» **What is required**
Can you put the lines of the listing below into a numbered list, starting at the line that contains "Click the fitting" and continuing through the end of the listing, with blank lines left out?

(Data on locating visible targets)

____________

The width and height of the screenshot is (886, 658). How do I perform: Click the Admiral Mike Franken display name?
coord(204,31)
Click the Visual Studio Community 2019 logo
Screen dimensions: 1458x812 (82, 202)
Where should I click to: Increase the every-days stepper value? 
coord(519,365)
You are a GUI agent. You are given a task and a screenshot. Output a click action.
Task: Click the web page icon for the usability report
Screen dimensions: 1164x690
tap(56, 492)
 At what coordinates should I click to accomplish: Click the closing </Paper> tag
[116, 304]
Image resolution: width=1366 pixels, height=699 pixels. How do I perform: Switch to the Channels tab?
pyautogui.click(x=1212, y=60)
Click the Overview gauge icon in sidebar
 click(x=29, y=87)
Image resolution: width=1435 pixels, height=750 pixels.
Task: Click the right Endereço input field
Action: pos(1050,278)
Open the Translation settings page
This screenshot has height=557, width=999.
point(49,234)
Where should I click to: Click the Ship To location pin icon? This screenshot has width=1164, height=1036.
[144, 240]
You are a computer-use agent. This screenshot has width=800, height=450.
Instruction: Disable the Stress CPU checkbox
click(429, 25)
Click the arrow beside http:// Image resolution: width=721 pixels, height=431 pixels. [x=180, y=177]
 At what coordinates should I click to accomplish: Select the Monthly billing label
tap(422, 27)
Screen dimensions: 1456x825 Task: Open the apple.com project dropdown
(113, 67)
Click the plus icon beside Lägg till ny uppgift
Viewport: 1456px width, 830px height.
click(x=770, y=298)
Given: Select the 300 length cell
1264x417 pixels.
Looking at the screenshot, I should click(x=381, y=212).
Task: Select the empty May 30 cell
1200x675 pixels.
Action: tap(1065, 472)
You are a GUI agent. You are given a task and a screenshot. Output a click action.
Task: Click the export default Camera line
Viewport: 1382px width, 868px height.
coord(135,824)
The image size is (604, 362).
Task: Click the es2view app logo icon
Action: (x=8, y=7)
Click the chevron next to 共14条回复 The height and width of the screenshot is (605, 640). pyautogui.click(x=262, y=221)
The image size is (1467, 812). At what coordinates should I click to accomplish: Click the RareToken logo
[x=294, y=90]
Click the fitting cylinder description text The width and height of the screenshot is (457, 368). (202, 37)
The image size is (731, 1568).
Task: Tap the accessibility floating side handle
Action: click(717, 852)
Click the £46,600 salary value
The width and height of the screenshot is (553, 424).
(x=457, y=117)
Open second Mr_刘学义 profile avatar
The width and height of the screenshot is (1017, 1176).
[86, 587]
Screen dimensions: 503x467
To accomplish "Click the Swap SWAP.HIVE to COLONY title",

____________

» **Exercise response**
1. Click the fitting cylinder description text The width and height of the screenshot is (457, 368). (202, 37)
2. The image size is (731, 1568).
3. Task: Tap the accessibility floating side handle
4. Action: click(717, 852)
5. Click the £46,600 salary value
6. The width and height of the screenshot is (553, 424).
7. (x=457, y=117)
8. Open second Mr_刘学义 profile avatar
9. The width and height of the screenshot is (1017, 1176).
10. [86, 587]
11. Screen dimensions: 503x467
12. To accomplish "Click the Swap SWAP.HIVE to COLONY title",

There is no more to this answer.